The main problem with exhibitions devoted to ballet is that it’s difficult to take dance seriously when it’s out of context, when there’s no music and none of that suspension of disbelief which so readily engulfs the audience of a live performance. This lack is faced head-on by inventive exhibition design, particularly evident in the second section of the display, which is built to resemble a gigantic props cupboard or stage designer’s lumber room, full of black stepladders and piled-up trunks, crates and bentwood chairs. Into this darkened chamber is inserted a series of fascinating drawings: Picasso of Massine, a Larionov in blue pencil of Diaghilev and Stravinsky, a peculiarly evocative Christopher Wood of a monocled Diaghilev reflected in a mirror and framed by associates (including Wood’s friend the composer Constant Lambert), a group of ebullient Laura Knight images (two paintings and a drawing), and a couple of unexpected Ethelbert White backstage ink drawings.
Other strategies for dispelling ordinariness are the repeated appearance of the talking head of composer Howard Goodall explaining the musical developments of the period, and a chamber devoted to Goncharova’s vast backcloth for The Firebird (the largest single object in the V&A), complete with thundering music and wall projections of dancers in action. Sensational. On the other side of Goncharova’s hanging is Picasso’s great front cloth for Le Train Bleu and a couple of his costumes from Parade.
For many people, this show will be pure bliss, a place to dream and wander entranced.
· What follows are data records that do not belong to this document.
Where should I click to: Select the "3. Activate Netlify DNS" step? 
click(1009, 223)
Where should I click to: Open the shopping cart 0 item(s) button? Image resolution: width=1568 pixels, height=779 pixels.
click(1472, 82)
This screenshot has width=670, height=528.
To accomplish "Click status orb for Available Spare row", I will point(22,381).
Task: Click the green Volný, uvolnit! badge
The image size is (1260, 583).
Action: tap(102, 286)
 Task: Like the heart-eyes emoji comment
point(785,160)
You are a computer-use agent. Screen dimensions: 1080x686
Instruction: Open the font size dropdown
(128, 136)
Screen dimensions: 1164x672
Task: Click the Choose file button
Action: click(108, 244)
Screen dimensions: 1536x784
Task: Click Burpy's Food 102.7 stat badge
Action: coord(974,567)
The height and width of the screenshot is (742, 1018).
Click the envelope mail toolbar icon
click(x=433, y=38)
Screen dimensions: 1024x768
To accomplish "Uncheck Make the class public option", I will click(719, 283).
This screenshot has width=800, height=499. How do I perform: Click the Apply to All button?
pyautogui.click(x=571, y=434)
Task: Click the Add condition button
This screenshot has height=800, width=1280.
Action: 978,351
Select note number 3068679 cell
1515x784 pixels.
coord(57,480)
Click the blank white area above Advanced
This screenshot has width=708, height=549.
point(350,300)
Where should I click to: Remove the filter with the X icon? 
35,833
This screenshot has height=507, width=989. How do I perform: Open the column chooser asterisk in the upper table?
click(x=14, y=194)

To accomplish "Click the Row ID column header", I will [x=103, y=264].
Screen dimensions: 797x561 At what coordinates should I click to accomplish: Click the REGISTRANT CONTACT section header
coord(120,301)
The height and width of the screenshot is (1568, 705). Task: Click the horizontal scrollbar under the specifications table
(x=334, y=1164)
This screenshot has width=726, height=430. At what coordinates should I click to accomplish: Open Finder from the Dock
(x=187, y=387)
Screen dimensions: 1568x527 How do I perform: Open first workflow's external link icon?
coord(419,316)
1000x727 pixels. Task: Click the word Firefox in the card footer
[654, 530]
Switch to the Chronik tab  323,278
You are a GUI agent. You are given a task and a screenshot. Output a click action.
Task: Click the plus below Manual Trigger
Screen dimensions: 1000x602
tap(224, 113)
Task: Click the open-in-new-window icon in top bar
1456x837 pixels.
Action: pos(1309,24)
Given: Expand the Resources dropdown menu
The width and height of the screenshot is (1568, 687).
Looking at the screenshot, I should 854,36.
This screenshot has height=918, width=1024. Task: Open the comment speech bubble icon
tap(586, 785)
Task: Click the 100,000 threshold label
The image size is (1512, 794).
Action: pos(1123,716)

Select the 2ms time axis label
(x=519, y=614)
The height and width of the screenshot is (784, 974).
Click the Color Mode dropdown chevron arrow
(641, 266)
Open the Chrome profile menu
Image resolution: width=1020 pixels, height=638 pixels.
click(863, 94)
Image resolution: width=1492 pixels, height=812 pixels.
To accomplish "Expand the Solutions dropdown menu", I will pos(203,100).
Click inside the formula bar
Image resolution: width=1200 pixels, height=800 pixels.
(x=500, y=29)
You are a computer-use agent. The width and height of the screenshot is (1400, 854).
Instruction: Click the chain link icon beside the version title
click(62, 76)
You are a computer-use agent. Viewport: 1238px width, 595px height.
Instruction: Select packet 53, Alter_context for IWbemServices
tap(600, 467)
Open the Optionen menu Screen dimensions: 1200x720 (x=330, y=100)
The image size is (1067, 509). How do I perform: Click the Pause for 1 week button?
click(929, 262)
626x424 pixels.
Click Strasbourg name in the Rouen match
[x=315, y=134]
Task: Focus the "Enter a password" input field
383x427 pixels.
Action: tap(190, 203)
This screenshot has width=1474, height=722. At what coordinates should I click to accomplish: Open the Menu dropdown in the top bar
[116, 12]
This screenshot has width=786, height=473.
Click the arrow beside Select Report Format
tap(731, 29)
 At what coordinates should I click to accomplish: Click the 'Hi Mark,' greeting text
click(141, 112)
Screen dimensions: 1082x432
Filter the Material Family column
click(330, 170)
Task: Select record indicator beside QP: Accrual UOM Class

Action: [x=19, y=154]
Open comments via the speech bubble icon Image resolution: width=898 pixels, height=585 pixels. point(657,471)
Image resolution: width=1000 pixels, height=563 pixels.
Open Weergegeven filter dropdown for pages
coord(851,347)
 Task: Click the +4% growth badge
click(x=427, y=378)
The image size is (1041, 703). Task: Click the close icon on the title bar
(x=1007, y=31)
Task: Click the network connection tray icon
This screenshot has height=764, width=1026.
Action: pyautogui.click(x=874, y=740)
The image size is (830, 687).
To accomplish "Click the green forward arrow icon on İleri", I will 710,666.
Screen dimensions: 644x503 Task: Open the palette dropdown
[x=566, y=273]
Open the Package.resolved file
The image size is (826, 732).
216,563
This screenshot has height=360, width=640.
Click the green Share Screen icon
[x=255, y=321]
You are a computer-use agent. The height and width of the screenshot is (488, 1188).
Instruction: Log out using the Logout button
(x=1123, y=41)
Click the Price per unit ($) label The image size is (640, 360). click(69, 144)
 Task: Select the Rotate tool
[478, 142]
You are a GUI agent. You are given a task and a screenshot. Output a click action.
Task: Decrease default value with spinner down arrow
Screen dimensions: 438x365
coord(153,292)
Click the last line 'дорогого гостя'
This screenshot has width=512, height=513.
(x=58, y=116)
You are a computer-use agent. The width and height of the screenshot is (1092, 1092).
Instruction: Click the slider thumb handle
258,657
Shocking, then, to enter the last room and be greeted by Wyndham Lewis’s large war painting ‘A Battery Shelled’ (1919), juxtaposed with a chic House of Myrbor evening mantle. Marvellous designs by Derain, Rouault and de Chirico bring the show to a resounding finish. The accompanying hardback (special price £30), edited by the exhibition’s curators, Jane Pritchard and Geoffrey Marsh, is a lavish tribute and invaluable resource. An exhibition to be savoured.
Overwhelmed by the Diaghilev extravaganza, I missed the free display given over to the pioneering British director and designer, Edward Gordon Craig (1872–1966), in Gallery 104. A great innovator and apostle of minimalism, Craig was the son of the actress Ellen Terry. A radical who used abstraction and electricity when Victorian realism and gaslight were the norm, he was, in Peter Brook’s words, ‘the origin of it all…the true influence, which we all carry today whether we know it or not’. Looks like another trip to the V&A is called for.